▶ **Text provided**
* start *
In the modern history of college football, there never has been a turnaround so dramatic.

This achievement was not all Johnny Majors left behind, though, when he died Wednesday at age 85. He coached Tennessee from 1977 to 1992 and won three Southeastern Conference championships. He was elected to the College Football Hall of Fame in 1987.

He was described by former Panthers quarterback Matt Cavanaugh, during an interview with Pittsburgh radio station 93.7 The Fan, as a “master motivator. He had an enthusiasm, a sincere enthusiasm,” Cavanaugh told “The Cook and Joe Show.” “He could be a tough character, but when the curtain was down, he could pull you aside and make you feel pretty good.”

Majors was an All-American tailback at Tennessee who excelled in the single-wing offense and finished second in the 1956 Heisman Trophy voting to Notre Dame’s Paul Hornung. Majors’ Volunteers completed the regular season 10-0 but lost the Sugar Bowl to Baylor.
* end *
▶ **Information supplied**
* start *
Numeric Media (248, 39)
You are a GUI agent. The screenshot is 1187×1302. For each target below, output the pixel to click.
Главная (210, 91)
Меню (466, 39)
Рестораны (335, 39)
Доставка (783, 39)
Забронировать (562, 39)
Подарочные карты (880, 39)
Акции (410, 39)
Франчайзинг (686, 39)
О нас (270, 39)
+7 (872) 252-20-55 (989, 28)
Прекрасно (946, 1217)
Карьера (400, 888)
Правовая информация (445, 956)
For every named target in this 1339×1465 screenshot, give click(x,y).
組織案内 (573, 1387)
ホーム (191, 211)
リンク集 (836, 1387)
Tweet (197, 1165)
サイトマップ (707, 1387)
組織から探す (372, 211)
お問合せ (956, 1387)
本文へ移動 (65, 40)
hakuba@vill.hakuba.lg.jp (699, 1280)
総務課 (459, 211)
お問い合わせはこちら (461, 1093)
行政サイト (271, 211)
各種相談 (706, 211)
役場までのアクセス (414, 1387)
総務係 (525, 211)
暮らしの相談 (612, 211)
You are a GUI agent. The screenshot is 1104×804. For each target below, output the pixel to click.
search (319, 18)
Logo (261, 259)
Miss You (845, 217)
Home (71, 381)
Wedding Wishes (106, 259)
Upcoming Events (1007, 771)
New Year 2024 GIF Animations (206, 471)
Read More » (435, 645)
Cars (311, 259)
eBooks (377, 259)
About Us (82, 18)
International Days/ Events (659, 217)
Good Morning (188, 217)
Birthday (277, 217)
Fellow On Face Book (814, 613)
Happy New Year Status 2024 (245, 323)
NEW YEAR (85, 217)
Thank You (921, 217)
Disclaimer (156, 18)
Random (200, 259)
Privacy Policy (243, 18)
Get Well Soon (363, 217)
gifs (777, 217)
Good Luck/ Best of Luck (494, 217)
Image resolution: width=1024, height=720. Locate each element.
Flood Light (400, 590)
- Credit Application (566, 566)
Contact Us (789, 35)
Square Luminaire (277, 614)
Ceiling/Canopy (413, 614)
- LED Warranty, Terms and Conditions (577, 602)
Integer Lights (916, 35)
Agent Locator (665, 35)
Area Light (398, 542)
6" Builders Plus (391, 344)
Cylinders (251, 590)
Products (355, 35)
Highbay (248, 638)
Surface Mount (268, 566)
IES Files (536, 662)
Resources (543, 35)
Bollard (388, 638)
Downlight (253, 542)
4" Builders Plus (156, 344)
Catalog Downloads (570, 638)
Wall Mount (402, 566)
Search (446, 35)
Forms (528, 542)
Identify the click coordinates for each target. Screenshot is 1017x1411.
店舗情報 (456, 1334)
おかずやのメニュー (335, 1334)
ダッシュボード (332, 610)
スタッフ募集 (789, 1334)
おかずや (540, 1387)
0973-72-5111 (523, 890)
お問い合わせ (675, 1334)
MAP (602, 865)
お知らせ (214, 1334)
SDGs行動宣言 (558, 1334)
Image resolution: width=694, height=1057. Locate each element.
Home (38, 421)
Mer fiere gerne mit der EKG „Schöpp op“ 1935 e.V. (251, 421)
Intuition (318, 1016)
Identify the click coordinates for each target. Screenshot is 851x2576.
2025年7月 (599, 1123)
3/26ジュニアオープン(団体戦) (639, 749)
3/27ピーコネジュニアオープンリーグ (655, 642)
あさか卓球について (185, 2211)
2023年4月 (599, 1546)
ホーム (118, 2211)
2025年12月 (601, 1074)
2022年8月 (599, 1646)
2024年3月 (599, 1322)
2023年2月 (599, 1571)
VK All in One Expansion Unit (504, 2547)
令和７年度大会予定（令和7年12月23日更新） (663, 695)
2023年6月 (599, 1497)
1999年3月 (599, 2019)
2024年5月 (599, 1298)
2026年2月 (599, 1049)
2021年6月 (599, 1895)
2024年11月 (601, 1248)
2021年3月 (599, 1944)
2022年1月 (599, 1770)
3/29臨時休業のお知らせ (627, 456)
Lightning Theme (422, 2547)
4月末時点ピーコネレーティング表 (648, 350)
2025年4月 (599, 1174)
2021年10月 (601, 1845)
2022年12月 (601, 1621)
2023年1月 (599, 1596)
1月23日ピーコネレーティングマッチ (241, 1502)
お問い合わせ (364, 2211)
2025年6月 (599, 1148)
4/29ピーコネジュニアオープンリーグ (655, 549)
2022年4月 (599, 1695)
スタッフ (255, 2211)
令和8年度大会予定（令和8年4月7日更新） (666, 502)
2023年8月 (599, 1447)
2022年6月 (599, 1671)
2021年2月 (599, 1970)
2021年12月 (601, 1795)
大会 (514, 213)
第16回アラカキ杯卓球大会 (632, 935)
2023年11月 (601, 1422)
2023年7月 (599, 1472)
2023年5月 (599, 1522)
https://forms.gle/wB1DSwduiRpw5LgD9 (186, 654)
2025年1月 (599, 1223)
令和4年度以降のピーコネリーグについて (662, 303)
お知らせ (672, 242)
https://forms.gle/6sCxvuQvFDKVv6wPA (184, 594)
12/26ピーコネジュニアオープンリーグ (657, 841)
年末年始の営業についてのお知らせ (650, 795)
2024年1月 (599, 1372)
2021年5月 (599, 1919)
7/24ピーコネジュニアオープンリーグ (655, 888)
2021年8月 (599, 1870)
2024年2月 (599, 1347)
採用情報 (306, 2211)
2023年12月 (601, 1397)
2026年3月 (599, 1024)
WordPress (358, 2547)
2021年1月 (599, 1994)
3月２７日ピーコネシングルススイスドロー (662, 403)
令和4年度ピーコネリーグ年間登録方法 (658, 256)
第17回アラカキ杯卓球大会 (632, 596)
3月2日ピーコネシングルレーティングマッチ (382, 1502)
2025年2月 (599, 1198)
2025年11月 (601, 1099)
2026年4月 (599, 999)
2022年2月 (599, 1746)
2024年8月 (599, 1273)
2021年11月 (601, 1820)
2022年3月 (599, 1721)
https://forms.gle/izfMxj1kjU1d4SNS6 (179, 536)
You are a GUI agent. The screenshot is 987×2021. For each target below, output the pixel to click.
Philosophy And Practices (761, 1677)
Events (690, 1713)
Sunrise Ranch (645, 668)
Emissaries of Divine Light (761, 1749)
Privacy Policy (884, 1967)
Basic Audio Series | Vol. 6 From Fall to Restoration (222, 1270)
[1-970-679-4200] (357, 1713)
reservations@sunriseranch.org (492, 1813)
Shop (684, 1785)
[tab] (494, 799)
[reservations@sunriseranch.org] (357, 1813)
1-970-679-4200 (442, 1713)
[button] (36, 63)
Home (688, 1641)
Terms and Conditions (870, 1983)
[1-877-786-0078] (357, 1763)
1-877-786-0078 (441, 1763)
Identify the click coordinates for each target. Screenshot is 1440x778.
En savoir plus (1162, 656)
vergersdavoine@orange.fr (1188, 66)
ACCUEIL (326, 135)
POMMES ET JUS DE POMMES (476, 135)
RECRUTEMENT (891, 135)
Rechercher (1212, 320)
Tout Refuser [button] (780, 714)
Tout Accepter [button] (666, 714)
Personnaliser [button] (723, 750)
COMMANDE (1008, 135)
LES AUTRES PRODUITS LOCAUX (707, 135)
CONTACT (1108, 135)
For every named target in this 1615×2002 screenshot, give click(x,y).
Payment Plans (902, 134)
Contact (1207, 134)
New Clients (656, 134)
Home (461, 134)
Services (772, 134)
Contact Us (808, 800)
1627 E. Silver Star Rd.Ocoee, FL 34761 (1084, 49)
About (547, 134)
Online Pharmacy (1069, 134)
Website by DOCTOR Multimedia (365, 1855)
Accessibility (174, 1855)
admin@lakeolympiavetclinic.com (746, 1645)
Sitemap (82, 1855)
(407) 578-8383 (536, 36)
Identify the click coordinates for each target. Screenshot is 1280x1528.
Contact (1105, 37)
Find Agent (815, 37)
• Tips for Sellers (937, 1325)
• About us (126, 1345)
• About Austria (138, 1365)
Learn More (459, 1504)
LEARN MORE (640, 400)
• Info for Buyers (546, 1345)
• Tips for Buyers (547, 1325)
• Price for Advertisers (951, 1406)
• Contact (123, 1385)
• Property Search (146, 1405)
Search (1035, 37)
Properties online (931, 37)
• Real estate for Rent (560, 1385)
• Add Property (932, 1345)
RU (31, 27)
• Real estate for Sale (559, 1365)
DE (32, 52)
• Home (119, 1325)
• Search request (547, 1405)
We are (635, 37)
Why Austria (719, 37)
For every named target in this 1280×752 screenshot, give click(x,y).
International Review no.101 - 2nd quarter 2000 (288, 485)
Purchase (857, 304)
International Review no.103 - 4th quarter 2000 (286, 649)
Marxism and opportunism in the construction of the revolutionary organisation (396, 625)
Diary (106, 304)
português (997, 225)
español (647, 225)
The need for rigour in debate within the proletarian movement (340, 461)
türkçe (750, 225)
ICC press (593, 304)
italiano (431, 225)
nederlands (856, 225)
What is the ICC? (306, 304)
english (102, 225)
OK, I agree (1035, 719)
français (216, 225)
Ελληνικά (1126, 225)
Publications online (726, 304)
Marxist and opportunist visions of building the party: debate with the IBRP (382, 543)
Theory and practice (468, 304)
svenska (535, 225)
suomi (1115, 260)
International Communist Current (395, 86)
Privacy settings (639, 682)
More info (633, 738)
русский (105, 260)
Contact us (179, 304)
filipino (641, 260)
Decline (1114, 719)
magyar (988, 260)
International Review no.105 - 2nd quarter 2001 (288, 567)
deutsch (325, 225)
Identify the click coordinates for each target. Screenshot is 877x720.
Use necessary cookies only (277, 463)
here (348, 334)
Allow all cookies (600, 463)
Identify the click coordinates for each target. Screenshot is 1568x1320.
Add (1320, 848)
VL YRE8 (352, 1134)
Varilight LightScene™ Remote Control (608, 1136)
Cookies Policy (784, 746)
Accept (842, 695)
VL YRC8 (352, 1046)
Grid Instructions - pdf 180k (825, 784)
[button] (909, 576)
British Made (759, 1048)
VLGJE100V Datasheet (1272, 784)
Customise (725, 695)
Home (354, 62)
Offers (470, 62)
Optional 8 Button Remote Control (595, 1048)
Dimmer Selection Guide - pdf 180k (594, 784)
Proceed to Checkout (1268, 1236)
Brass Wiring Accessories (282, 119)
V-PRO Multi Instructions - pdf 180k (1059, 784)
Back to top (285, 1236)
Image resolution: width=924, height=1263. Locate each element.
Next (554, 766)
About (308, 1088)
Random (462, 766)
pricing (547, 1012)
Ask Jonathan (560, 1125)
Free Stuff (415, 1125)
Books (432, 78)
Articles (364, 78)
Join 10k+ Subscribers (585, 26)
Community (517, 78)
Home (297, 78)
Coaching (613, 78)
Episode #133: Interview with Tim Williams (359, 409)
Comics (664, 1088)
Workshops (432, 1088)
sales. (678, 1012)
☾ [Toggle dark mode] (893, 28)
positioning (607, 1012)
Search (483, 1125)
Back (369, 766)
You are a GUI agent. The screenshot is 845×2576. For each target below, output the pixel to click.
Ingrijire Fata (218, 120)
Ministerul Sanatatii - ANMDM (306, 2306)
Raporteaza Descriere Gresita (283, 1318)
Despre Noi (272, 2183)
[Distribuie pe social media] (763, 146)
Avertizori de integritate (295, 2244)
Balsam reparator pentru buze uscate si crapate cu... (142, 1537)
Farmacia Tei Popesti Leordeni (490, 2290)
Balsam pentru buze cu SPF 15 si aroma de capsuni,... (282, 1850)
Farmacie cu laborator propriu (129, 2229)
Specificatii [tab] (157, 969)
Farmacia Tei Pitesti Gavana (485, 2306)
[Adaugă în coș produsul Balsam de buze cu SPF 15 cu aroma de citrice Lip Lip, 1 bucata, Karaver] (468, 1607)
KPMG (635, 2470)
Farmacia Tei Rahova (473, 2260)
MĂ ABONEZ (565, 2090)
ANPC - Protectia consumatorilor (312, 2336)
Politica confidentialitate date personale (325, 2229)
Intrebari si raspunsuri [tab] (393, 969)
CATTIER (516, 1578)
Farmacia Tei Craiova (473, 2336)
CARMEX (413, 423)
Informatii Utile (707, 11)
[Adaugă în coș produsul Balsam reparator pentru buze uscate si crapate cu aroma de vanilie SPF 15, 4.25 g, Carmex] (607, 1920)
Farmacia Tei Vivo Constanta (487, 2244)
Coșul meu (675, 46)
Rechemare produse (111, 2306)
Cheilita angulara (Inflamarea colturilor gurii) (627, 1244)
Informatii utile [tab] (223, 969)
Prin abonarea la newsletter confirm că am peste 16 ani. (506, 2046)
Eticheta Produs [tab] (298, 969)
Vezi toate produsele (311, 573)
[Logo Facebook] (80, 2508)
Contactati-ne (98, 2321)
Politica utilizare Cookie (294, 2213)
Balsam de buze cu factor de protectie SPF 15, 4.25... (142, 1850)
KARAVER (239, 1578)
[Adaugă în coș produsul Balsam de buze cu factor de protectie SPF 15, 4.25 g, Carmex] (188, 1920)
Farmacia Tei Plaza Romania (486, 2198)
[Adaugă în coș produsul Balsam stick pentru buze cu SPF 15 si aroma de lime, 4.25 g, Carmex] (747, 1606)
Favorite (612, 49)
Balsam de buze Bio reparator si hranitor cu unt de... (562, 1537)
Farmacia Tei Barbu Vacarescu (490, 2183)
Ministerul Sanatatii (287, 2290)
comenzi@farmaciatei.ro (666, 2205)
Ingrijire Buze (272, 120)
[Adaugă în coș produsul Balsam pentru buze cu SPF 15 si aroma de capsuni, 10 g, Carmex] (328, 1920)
* end *
▶ **The tasks**
1. According to the text on Johnny Majors, who finished ahead of him in the 1956 Heisman Trophy voting?
2. What are all the years mentioned in the text on Johnny Majors?
3. Continue the text about Johnny Majors from its last sentence.

▶ **Responses to the exercise**
1. Notre Dame's Paul Hornung.

2. 1977, 1992, 1987, 1956

3.
The 1976 Panthers avenged both of those defeats, in a sense. Dorsett became Pitt’s first Heisman winner with his magical 2,000-yard season. And the Panthers won the Sugar Bowl over Georgia to finish 12-0 and ranked No. 1 in the nation

Pitt Stadium was so much different that year, not even a decade after I’d watched the team be shut out by Army in a hopeless November 1968 defeat.

With Dorsett the featured weapon in Majors’ veer offense, fans were electrified by such results as a 36-19 destruction of Miami, a 23-13 escape of Syracuse, a 37-7 runaway against Army and, on Thanksgiving night, a 24-7 victory over rival Penn State that broke a string of 10 consecutive losses and firmly established the Pitt-Penn State rivalry as a fixture on the college football landscape.

That game was played in a deluge at Three Rivers Stadium, with an icy rain pouring from kickoff to the final whistle and Dorsett struggling at first to get loose against the Nittany Lions defense. The score was 7-7 at halftime. Majors and his staff had the brilliant idea to switch to an unbalanced offensive line and move Dorsett from his tailback position to fullback, nearer to the line of scrimmage. He carved through the PSU defense for 173 yards after halftime.

“One of my biggest assets as a runner was to see things and react in a timely manner,” Dorsett told FSN in a documentary about the 1976 Panthers. “Man, I busted up there a few times and I don’t think Joe Paterno and that defense knew what hit them. It took us four years to beat them, but we finally got Joe.”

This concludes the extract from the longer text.